=== Set exercise ===
Show each line in the listing below that contains the word "should". Match upper and lower case exactly.

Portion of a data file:
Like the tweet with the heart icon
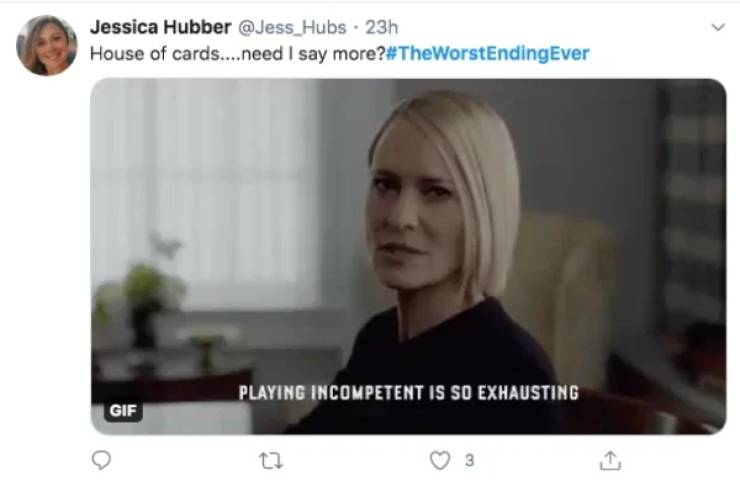740x481 pixels. (x=439, y=460)
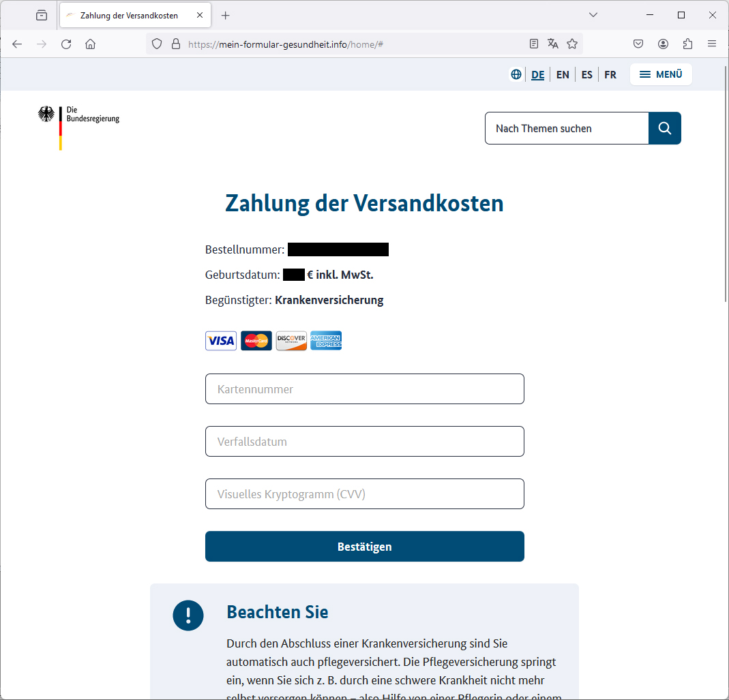Open the account profile menu
Viewport: 729px width, 700px height.
(x=662, y=43)
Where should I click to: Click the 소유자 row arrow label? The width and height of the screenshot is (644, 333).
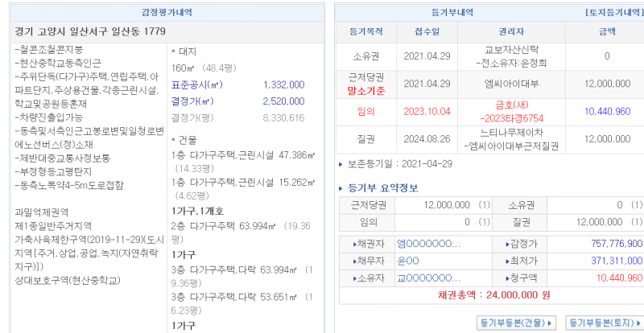(x=366, y=278)
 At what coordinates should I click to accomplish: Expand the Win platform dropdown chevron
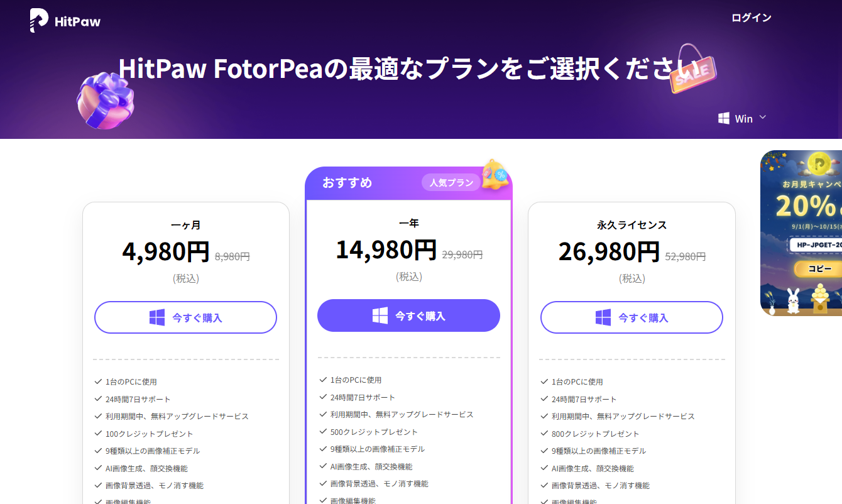pyautogui.click(x=763, y=118)
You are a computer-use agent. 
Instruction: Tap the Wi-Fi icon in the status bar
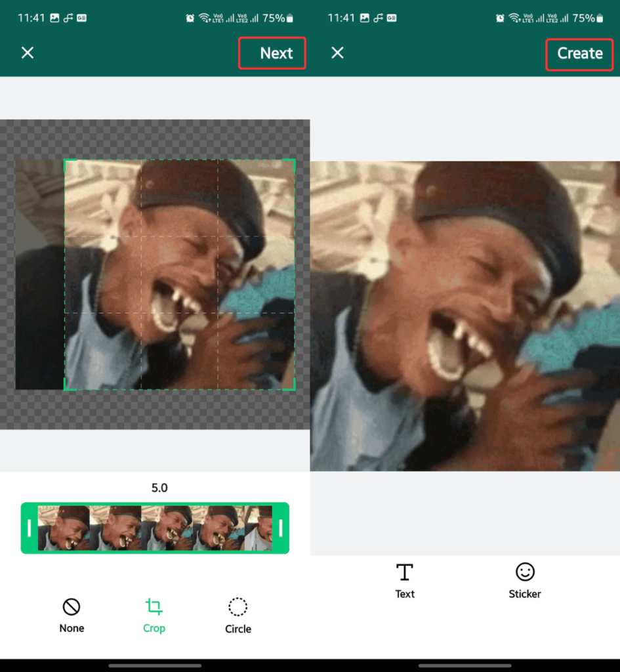(204, 18)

=== Written response ===
Where should I click to: Click the 소유자 row arrow label? The width and height of the screenshot is (644, 333).
 At what coordinates should I click to accomplish: Expand the Win platform dropdown chevron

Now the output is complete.